Sur le plan sectoriel, la santé demeure le secteur sensible tant le clivage entre les démocrates et les républicains est grand sur le sujet. Les démocrates conservent la volonté d’étendre la couverture obligatoire au plus grand nombre, Trump milite quant à lui pour une réduction des prix des médicaments. Le sujet de la couverture santé est si clivant qu’il est régulièrement soumis à l’appréciation de la Cour suprême, comme ce sera encore une fois le cas le 10 novembre prochain. Dans l’attente d’une clarification des politiques de santé à venir, la volatilité sera de mise sur les valeurs de la santé.
Qu’en sera-t-il pour les bénéfices des entreprises en cas de victoire de Biden ? La hausse des impôts sera pénalisante mais en même temps la croissance sera stimulée par la relance publique : Goldman Sachs en conclut dans une note de recherche du 9 octobre dernier que les bénéfices du S&P 500 seront in fine peu touchés par l’élection de Biden, inférieurs de 2 à 3% seulement aux prévisions actuelles en 2023 et 2024.
Reste la question de la politique internationale, en particulier la politique commerciale avec la Chine. Biden devrait se montrer moins offensif sur la question des droits de douane et permettre ainsi une certaine relance du commerce mondial. A l’inverse la volonté des USA de revenir dans les instances internationales et de rompre avec les tendances isolationnistes de l’administration Trump ne devrait pas être du goût de la Chine qui avait profité de l’espace laissé par l’Oncle Sam pour tenter de s’imposer comme la nouvelle puissance structurante de l’économie mondiale.

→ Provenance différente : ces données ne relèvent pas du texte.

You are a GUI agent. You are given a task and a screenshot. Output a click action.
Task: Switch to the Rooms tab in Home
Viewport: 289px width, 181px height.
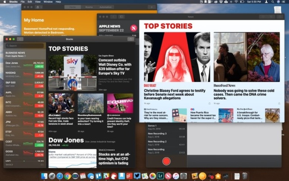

Venons-en maintenant à la question de la transmission du pouvoir, dont certains craignent qu’elle soit difficile. Cette interrogation n’est pas si saugrenue qu’il y paraît quand on sait que les résultats ne seront peut-être pas connus rapidement et que Trump a accusé à de multiples reprises les démocrates de préparer des fraudes importantes. Le sujet est pris au sérieux au point que des universitaires proches des démocrates et réunis au sein d’un groupe de travail dénommé « Transition Integrity Project » envisagent la possibilité de manifestations de rue très importantes opposant les deux camps. Cela n’est pas pour rassurer quand on connaît les divergences qui séparent radicalement les partisans de Trump de ceux de Biden.
On n’ose envisager la possibilité d’un enlisement tant cela serait dommageable pour le dollar et les marchés. La démocratie américaine devrait in fine montrer sa solidité mais le vrai risque est celui de voir deux Amériques irréconciliables dans l’incapacité de surmonter leurs divisions.